Scan the data below and state how many of its lines contain the word "agent", giving only the figure.
** SUPPLIED DATA follows **
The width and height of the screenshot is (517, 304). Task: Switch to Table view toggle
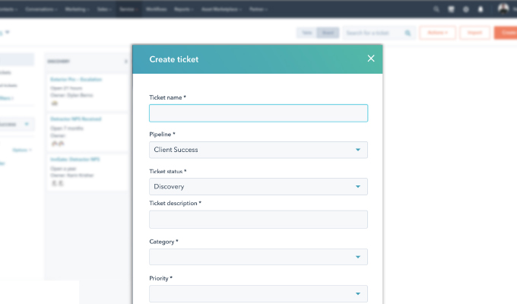pyautogui.click(x=306, y=33)
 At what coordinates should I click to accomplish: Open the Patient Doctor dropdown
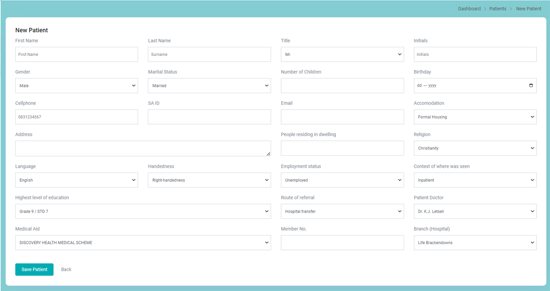(474, 211)
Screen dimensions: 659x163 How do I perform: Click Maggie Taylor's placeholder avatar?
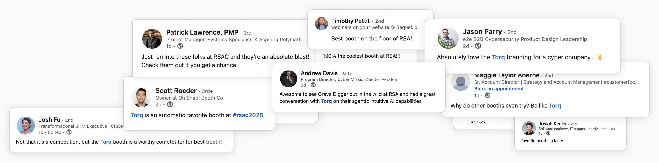pyautogui.click(x=460, y=82)
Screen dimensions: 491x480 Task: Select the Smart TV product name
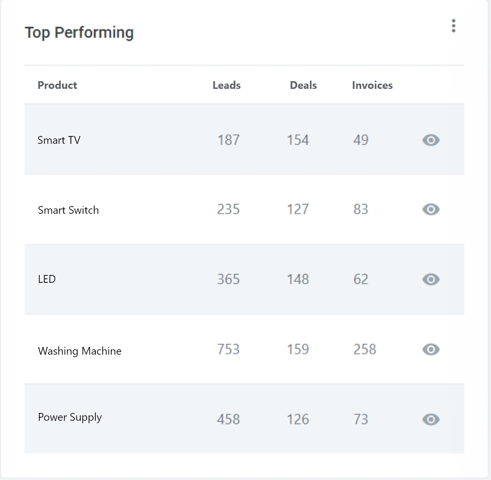click(x=59, y=140)
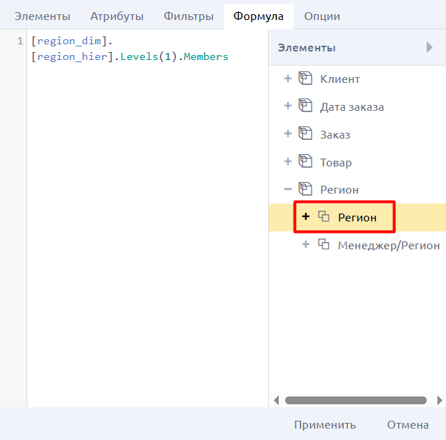Expand the Менеджер/Регион hierarchy
446x440 pixels.
[x=306, y=245]
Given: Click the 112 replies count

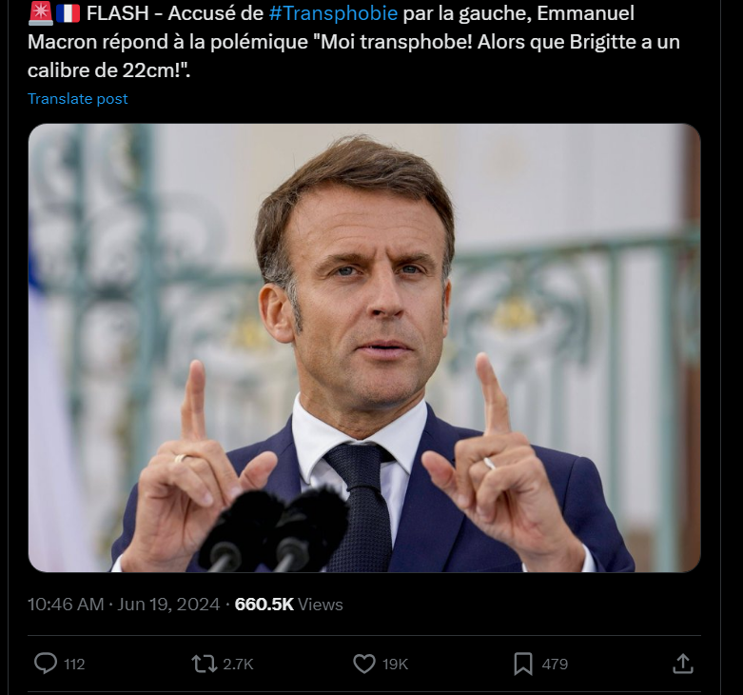Looking at the screenshot, I should (74, 665).
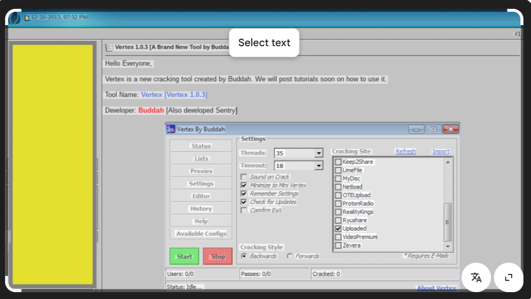This screenshot has width=531, height=299.
Task: Refresh the Cracking Site list
Action: [405, 151]
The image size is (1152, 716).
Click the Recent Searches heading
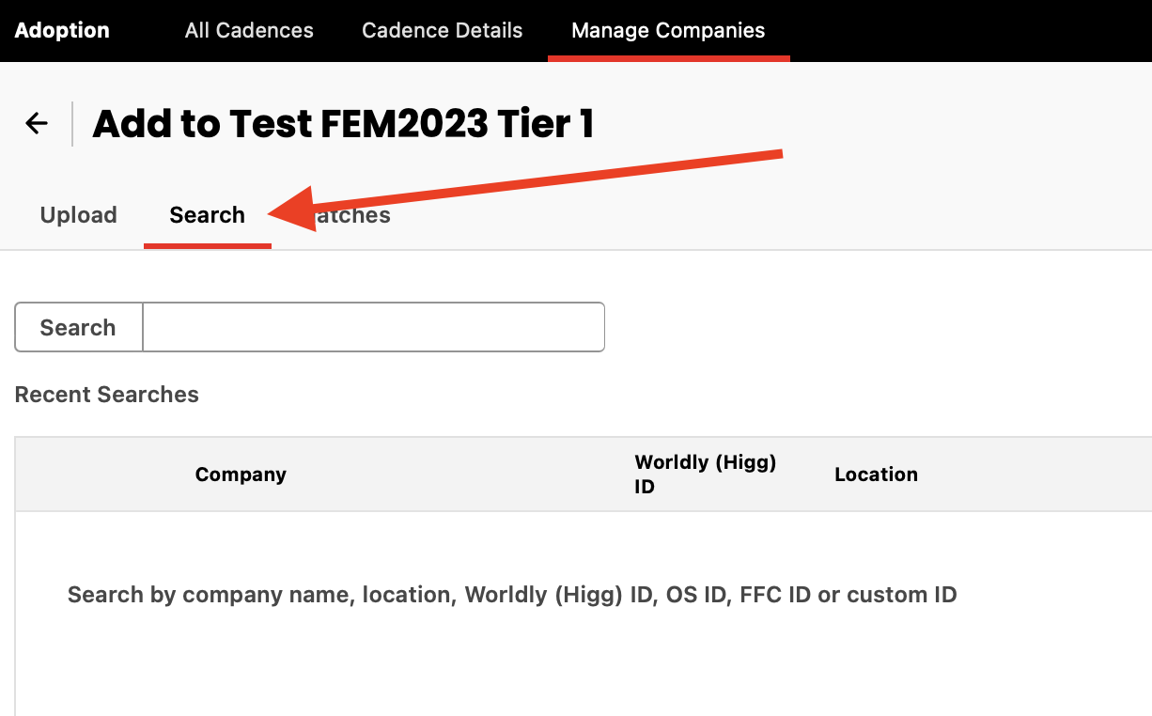point(107,395)
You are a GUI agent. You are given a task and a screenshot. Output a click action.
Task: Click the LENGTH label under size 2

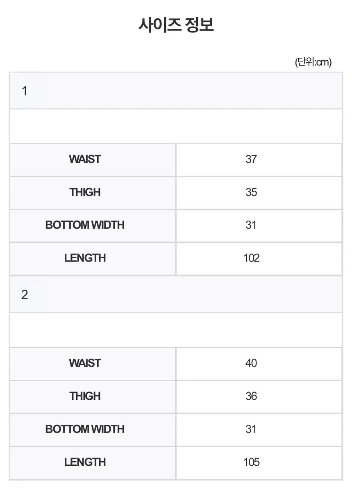[x=85, y=462]
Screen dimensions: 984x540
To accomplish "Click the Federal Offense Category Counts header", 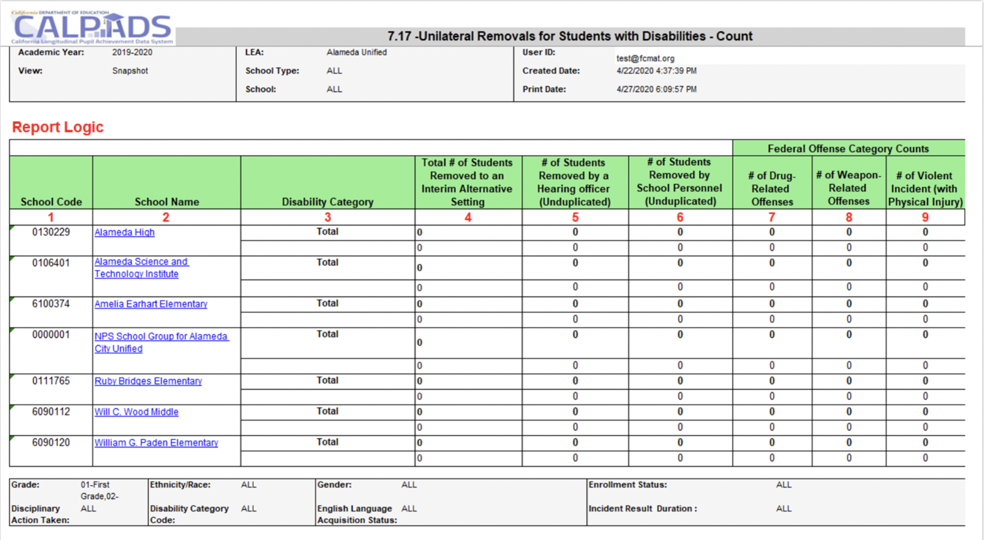I will (848, 149).
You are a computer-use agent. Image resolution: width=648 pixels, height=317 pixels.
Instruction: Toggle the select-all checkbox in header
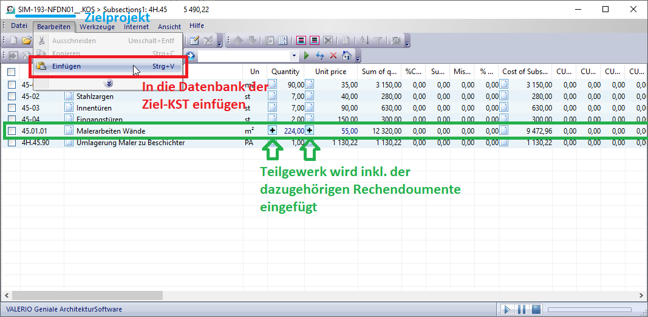12,72
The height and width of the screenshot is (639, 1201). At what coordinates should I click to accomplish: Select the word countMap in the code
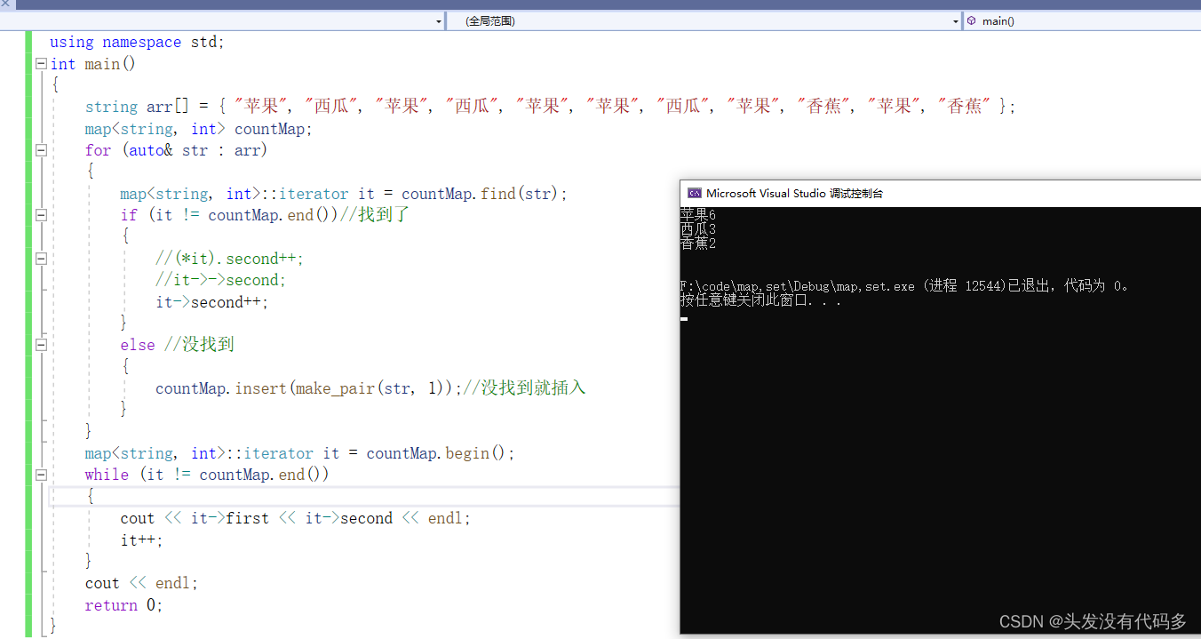click(x=271, y=129)
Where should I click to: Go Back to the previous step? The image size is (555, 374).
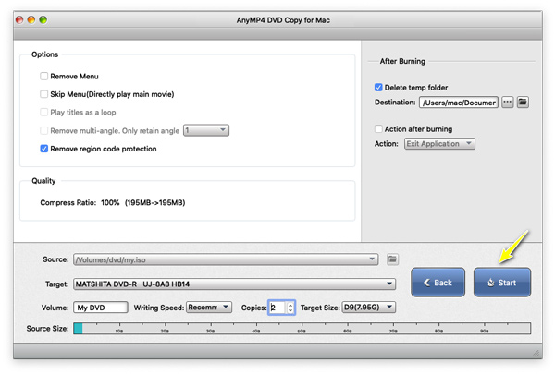click(438, 283)
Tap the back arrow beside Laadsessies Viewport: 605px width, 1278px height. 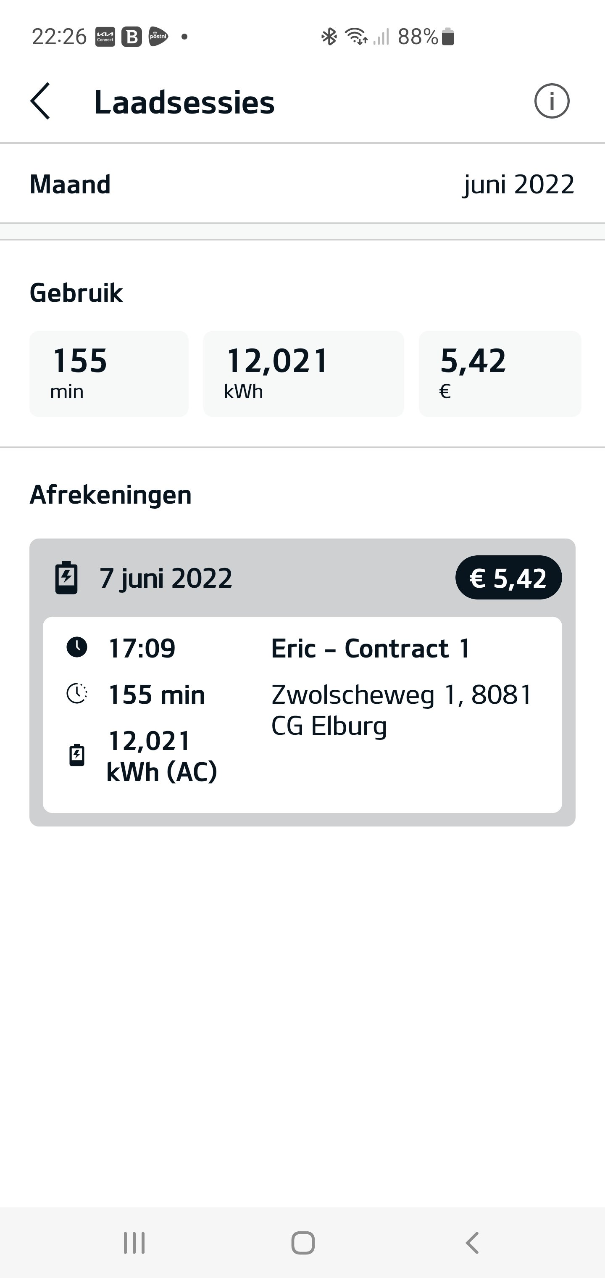click(x=41, y=101)
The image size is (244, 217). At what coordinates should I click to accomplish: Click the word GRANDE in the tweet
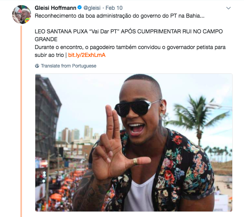coord(46,39)
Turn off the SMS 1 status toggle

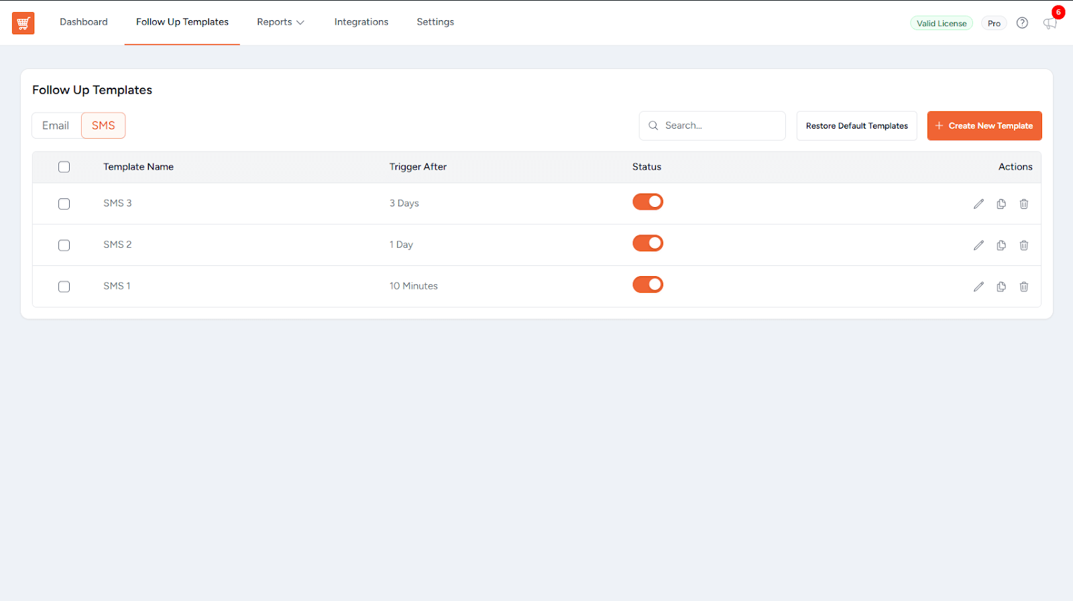648,285
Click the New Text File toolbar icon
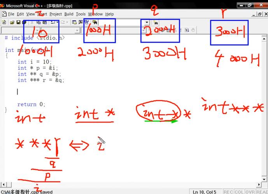The height and width of the screenshot is (194, 268). tap(4, 23)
** End of SUPPLIED DATA **
- [ANSWER FOR THE TASK]: 2